Since 2004, Stewart has run the SpeechWire platform, a cloud-based service that helps manage speech, debate, congress, academic, moot court, mock trial and journalism competitions. As of 2025, SpeechWire is used to operate more than 2,000 events annually in the United States and around the world. These contests take place at the elementary, middle school, high school and college levels and include numerous state and national championship tournaments. Stewart has been working with MSHSAA since 2012.
“I've been grateful to work with Greg Stahl, Don Maurer, Marty Marsh, Jason West and every member of the MSHSAA staff I’ve had the opportunity to work with,” Stewart said. “I’m so glad Greg brought me in for a meeting—probably in 2011—to begin learning about the state tournament from Bill Jordan and Randy Pierce. They helped ensure, as much as possible, that the computer system would continue the traditions of the MSHSAA championships as we transitioned from index cards to the cloud.”
In addition to SpeechWire, Stewart operates TourneyWire, a platform used for cheer and dance tournaments in Illinois and Georgia, speech and acting contests in Iowa, and music solo and ensemble, organizational and gymnastics competitions in Illinois.

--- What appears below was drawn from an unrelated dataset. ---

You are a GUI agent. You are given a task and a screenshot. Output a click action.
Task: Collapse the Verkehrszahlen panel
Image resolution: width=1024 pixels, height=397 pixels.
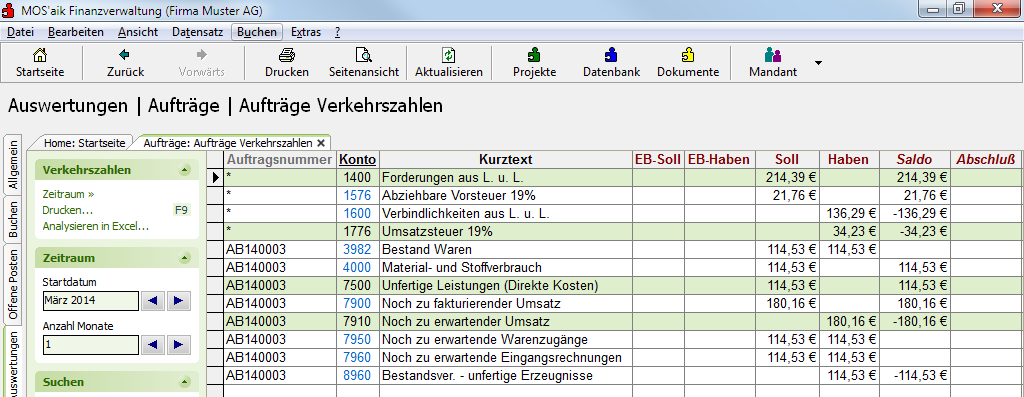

Stewart has been recognized with several honors for his service to student activities, including the Frank Sferra Director’s Commendation from the National Speech and Debate Association, the Distinguished Service Award from the Minnesota Speech Coaches Association, the Friend of Speech Award from the Ohio Speech and Debate Association, the L.E. Norton Award from the Bradley University Speech Team, the Service Award from the Tournament of Champions in Extemporaneous Speaking at Northwestern University, and the Mason Mentor Award from the George Mason University Speech Team.
“I’m so grateful to the many speech and debate coaches around the state of Missouri from whom I’ve learned about Missouri tournaments over the past 15 to 20 years,” Stewart said. “At first, it was absolutely a learning process—adapting to the unique aspects of how meets run in Missouri—but the coaches helped me understand how things needed to operate.”
He holds a Bachelor of Science in journalism from the Medill School of Journalism and a Bachelor of Arts in political science from the Weinberg College of Arts and Sciences at Northwestern University.
Stewart’s interest in computerized activity administration began early. As a student at Wheaton North High School in Illinois, he created and ran the team website for three years. After a conversation with his head coach, Stan Austin, about the possibility of creating a platform to manage speech tournaments, Stewart wrote the first version of SpeechWire in 2004 — during his freshman year of college. It was first used at Wheaton North’s home tournament, and its success there quickly spread to other competitions.
While in high school, Stewart was deeply involved in student activities. He was the state champion in radio speaking, president of the student council, editor of the student newspaper, a lead in the school musical and a member of the state champion Scholar Bowl team.
Stewart said he feels honored to support coaches and students in activities around the world. He also expressed deep gratitude to his family — including his late mother, who taught him the importance of communication, patience and humor, his father, who introduced him to programming on a Commodore PET computer at age 5, and his aunt, Mary, who gave the family that very computer while working for Commodore.
“Without that gift, there would very likely be no SpeechWire,” Stewart said.